- [Problems to solve]
1. Copy the photography blog below word for word, from "Sunday, February 22, 2009" up to and including "such distinguished company.".
2. Write what comes next in the photography blog below, starting after its final sentence.

- [Reading passage]
[Start]

Sunday, February 22, 2009

WPPI Accolade of Excellence

"The Love Bug"
Greg & Amy

I'm pleased to announce that I was awarded an Accolade of Excellence in the 2009 Wedding & Portrait Photographers International 16x20 Awards of Excellence Competition. This is the most competitive international print competition for wedding and portrait professionals, attracting literally thousands of entries, and an Accolade of Excellence is a real honor. I'm thrilled and humbled to be placed among such distinguished company.

Thanks are due to Greg and Amy for wanting to create such a fun and stylish image!

Congratulations also to my friends Andy & Angie Woods, Gabe Mcclintock, Chris Fawkes, and Ed Pingol on their success in this competition!

Wednesday, February 18, 2009


Did a studio session with Amber yesterday: a talented young lady who is getting ready for her big move to LA. She's really got a great look!

A significant portion of this session was shot under a 1000w hotlight beauty dish, which accounts for the different look.

I'm getting a great response to the new workshop offering! Thanks guys!

The new commercial website might be up as early as this weekend!

Monday, February 16, 2009

Still Life

For Christmas this year, I had asked for a book of images from Irving Penn. I'll be honest that when I added this item to the list, I was thinking of Penn's stunning fashion and portrait work. However, my lovely sister-in-law Melissa surprised me with Still Life, a collection of the photographer's images with which I had less familiarity.

[End]

- [Dataset extract]
[Start]

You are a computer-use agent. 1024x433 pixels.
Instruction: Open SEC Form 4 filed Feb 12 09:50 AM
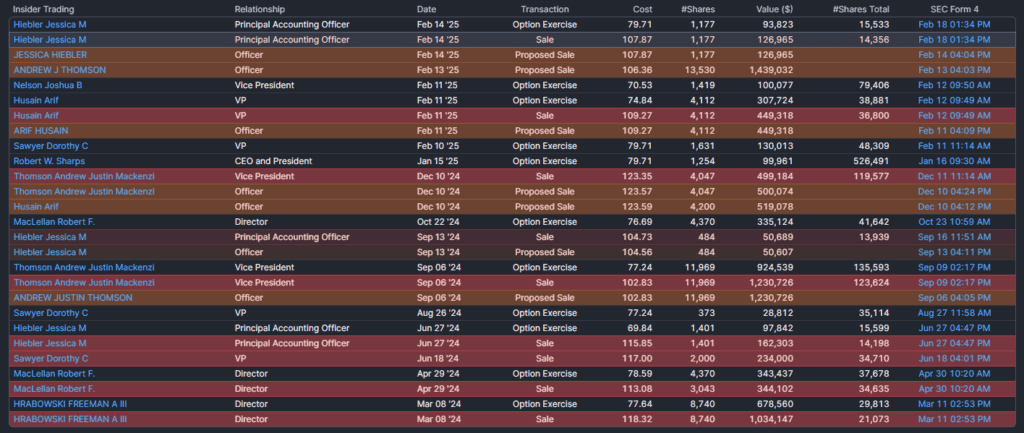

[End]

- [Exercise responses]
1.
Sunday, February 22, 2009

WPPI Accolade of Excellence

"The Love Bug"
Greg & Amy

I'm pleased to announce that I was awarded an Accolade of Excellence in the 2009 Wedding & Portrait Photographers International 16x20 Awards of Excellence Competition. This is the most competitive international print competition for wedding and portrait professionals, attracting literally thousands of entries, and an Accolade of Excellence is a real honor. I'm thrilled and humbled to be placed among such distinguished company.

2.
The book is a moderately-sized 11x11" hardcover, and contains 45 color, 50 tritone, and 3 duotone illustrations. The most striking thing about thing about the volume is the excellent quality of the reproductions. The dust jacket comments that Penn oversaw every aspect of the production of this book, and that comes through in the superb rendition of the vibrant colors and subtle tones. The introductory essay by the late John Szarkowski is fairly dense: lots of complex sentence structures and references to slightly less-well-known denizens of the MOMA. It is definitely not light reading.

Lion Skull (Panthera Leo)
Irving Penn, 1986

As a body of work, the most striking thing to me is the moodiness and poetic quality the artist imparts upon these "inanimate" objects. Whether by austerity of composition, a slightly dark color tone, or even a little insect crawling across the cheese rind, these images express a profound sense of the ephermality of the subject matter. Even the flower images, which rank among the most beautiful I've seen, evoke a greater sense of the fleeting nature of these plants' beauty than the immortality conferred by the medium.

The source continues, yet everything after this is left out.